▸ **DIRECTIONS FOR THIS TASK**: Extract the full passage about Mrs. Herring word for word, without changing anything.

▸ **GIVEN TEXT**:
---+---

For, in the course of his international business travels, Mr Herring was offered the post of roving honorary consul representing Pakistan in America. He declined politely, but suggested his wife in his place.
"I was a woman, of course, but they still wanted to get Bob to build his pipelines," she says. "They didn't really know what to do, but they ended up saying yes."
Mrs Herring threw herself into the role, learning about the culture of Pakistan and teaching villagers how to establish cottage industries for rugs and textiles. She also become a confidante of President Zia-ul-Haq, who brought the "red menace" threat to Mrs Herring's attention after the Soviet invasion. And so, with Mr Fawcett and her son, Robin, she ventured into Afghanistan on her fateful trip in 1980.
She lays out the geopolitical realities of the time, lacing her analysis with her personal political loathing of communism. "I looked at the map and I saw that after Afghanistan, the Russians would want the warm-water ports of Pakistan," she explains. "And then it was just a short distance to the Straits of Hormuz. If they had managed to sink a couple of tankers there, they could have crippled the US economy.
"But, at that time, people didn't want to know about it in America. No one cared about Afghanistan. It was just some rocky mountains to the folks in Washington."
Shortly after her return to the US, another twist of fate intervened. Her beloved husband died of lung cancer and, after a period of mourning, she struck up a relationship with Mr Wilson, a fellow Texan, nicknamed "Good Time Charlie" for his partying lifestyle.

---+---

Stored items
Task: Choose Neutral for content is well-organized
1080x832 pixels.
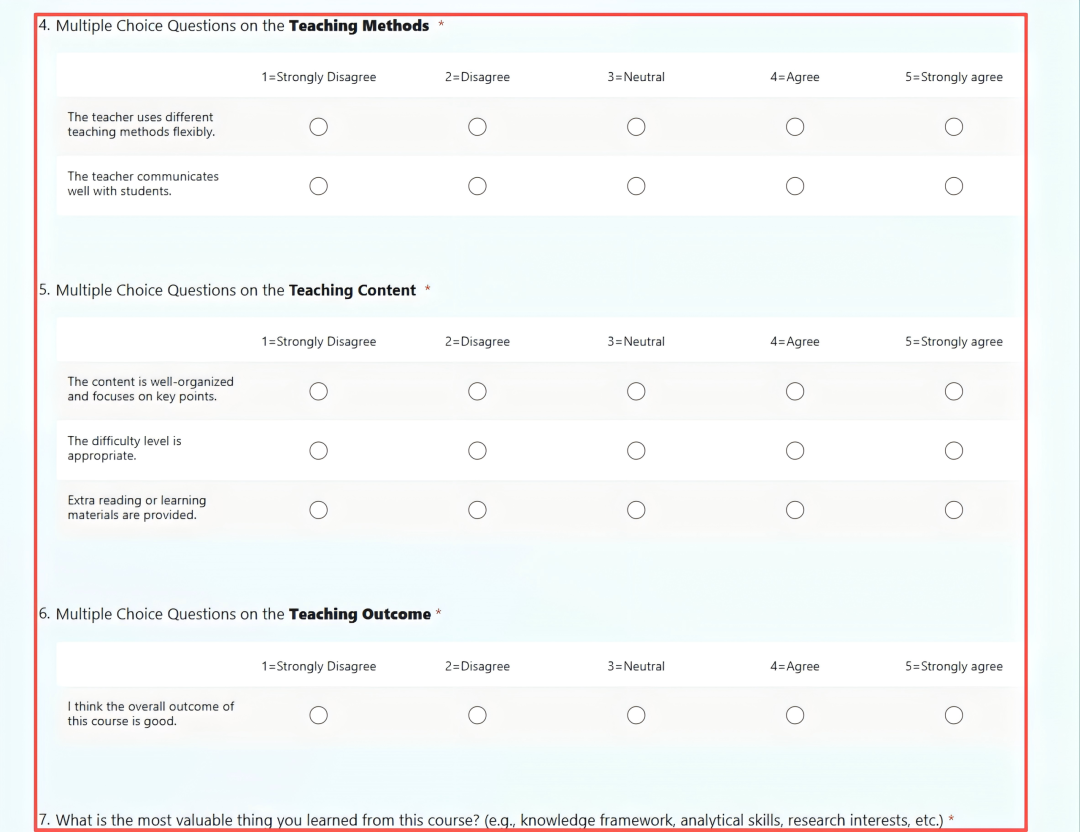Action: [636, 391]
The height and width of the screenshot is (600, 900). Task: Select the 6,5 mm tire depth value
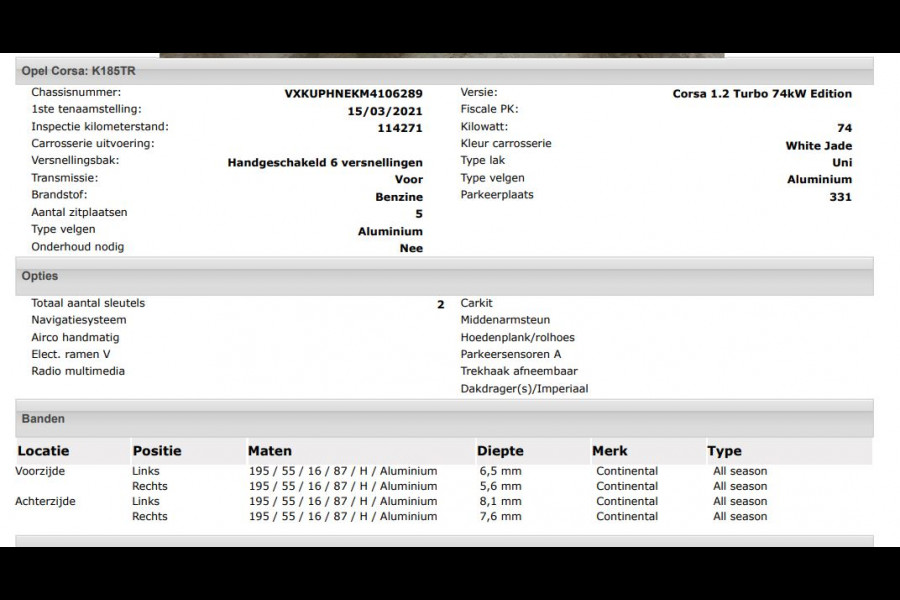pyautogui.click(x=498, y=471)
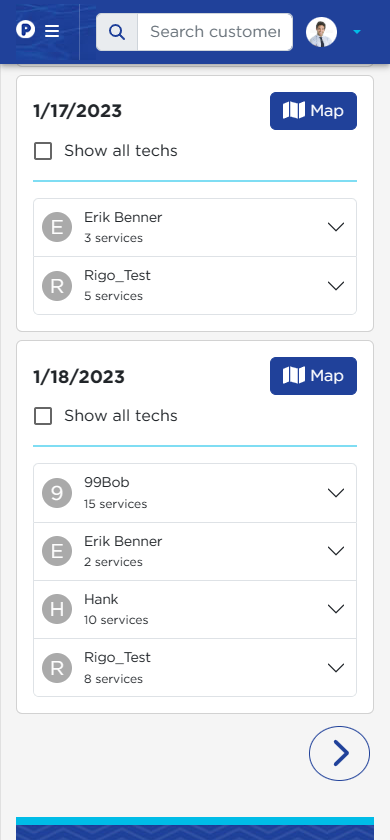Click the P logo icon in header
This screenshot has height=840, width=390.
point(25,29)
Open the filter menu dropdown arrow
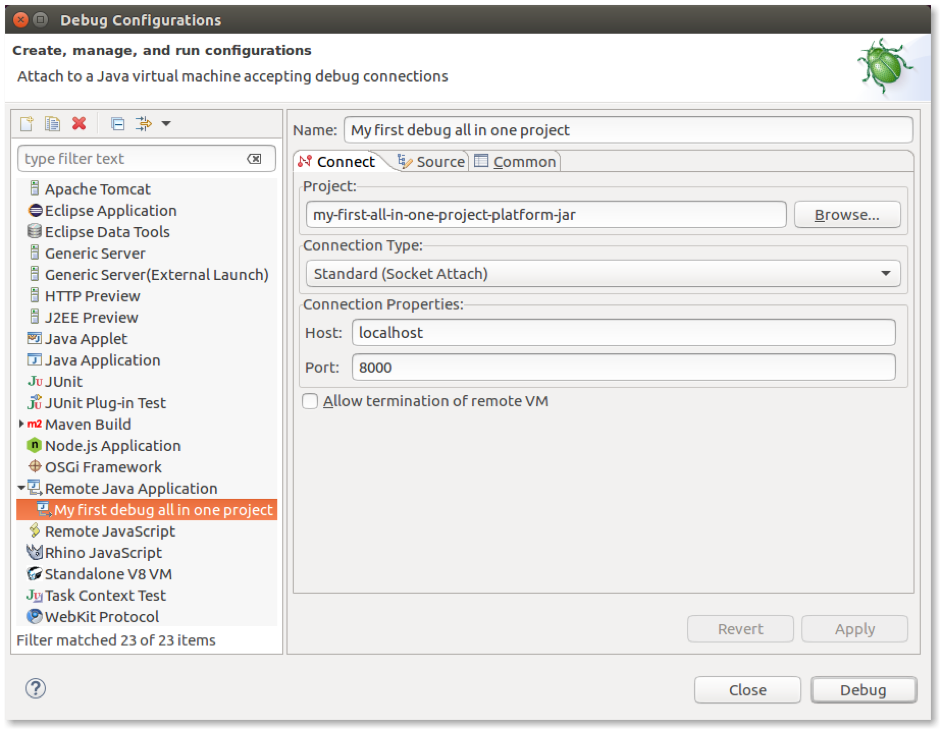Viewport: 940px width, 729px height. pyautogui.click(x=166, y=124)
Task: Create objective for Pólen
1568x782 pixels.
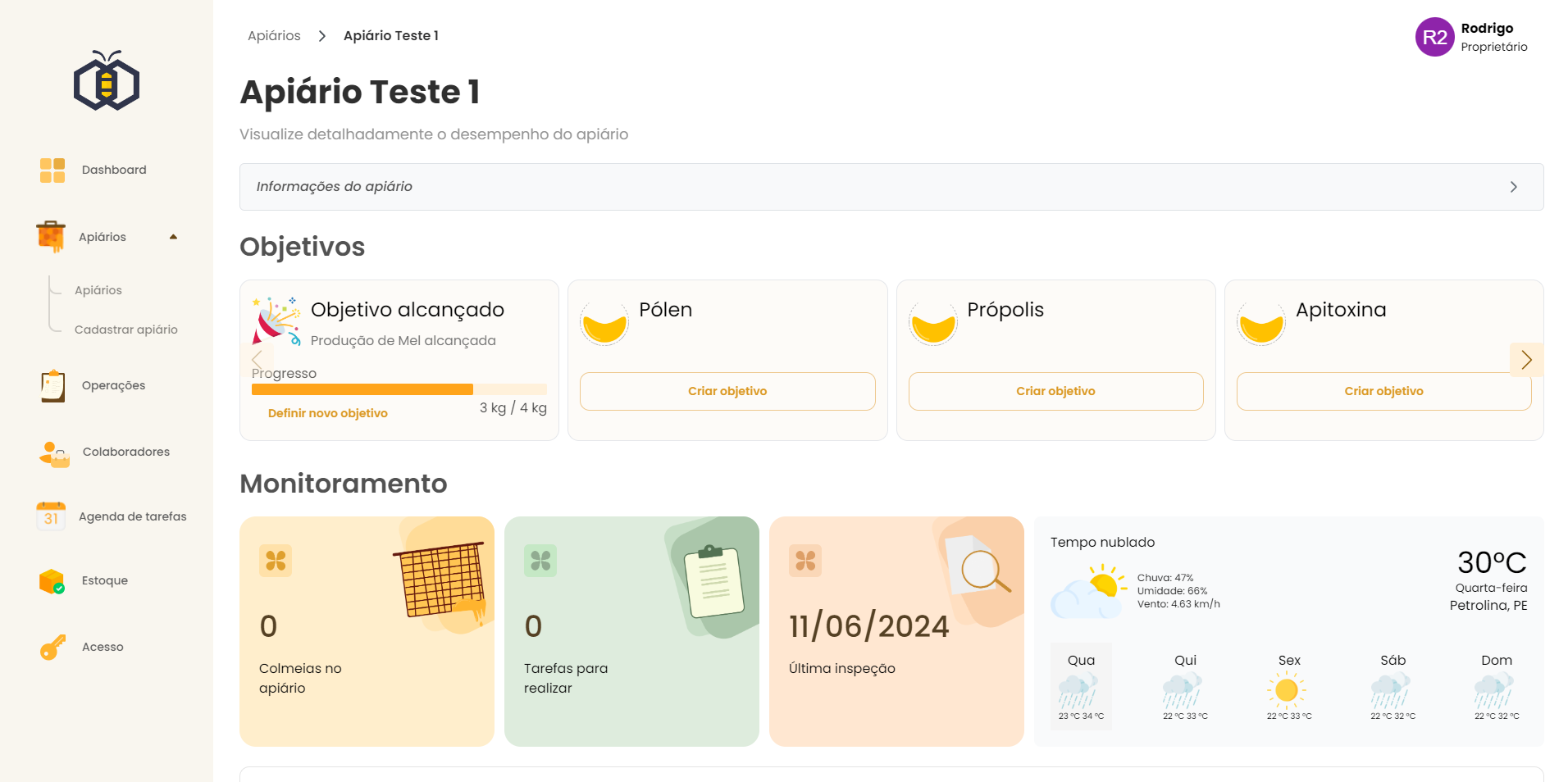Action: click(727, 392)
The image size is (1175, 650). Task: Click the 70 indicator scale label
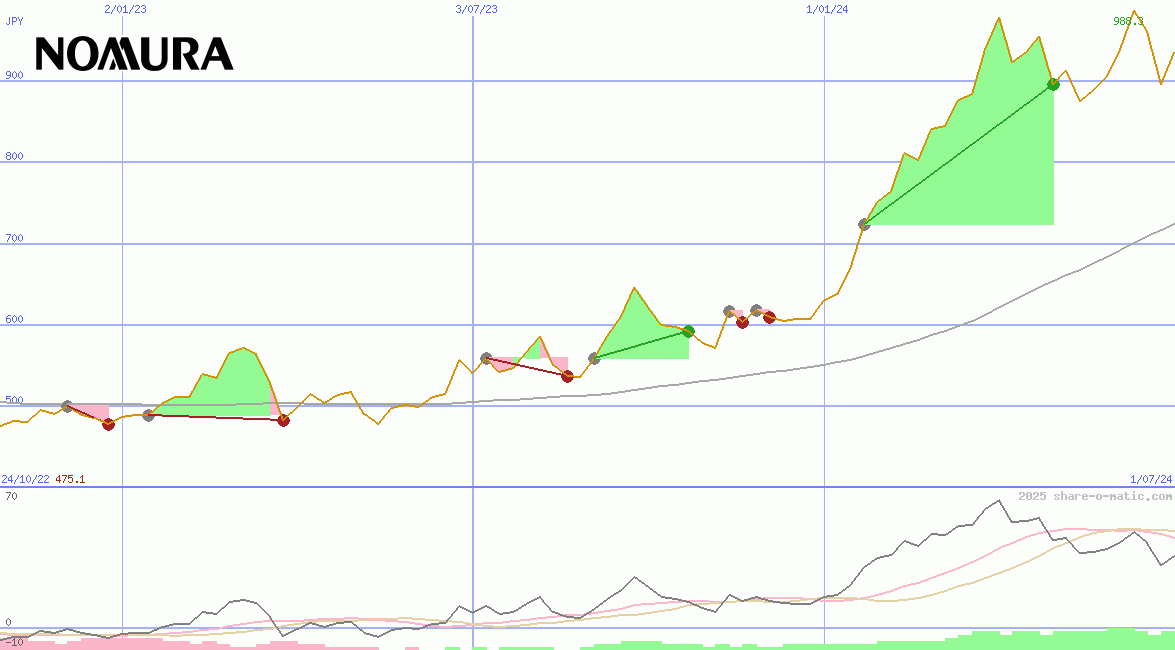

---+---

▸ **EXERCISE OUTPUT**:
For, in the course of his international business travels, Mr Herring was offered the post of roving honorary consul representing Pakistan in America. He declined politely, but suggested his wife in his place.
"I was a woman, of course, but they still wanted to get Bob to build his pipelines," she says. "They didn't really know what to do, but they ended up saying yes."
Mrs Herring threw herself into the role, learning about the culture of Pakistan and teaching villagers how to establish cottage industries for rugs and textiles. She also become a confidante of President Zia-ul-Haq, who brought the "red menace" threat to Mrs Herring's attention after the Soviet invasion. And so, with Mr Fawcett and her son, Robin, she ventured into Afghanistan on her fateful trip in 1980.
She lays out the geopolitical realities of the time, lacing her analysis with her personal political loathing of communism. "I looked at the map and I saw that after Afghanistan, the Russians would want the warm-water ports of Pakistan," she explains. "And then it was just a short distance to the Straits of Hormuz. If they had managed to sink a couple of tankers there, they could have crippled the US economy.
"But, at that time, people didn't want to know about it in America. No one cared about Afghanistan. It was just some rocky mountains to the folks in Washington."
Shortly after her return to the US, another twist of fate intervened. Her beloved husband died of lung cancer and, after a period of mourning, she struck up a relationship with Mr Wilson, a fellow Texan, nicknamed "Good Time Charlie" for his partying lifestyle.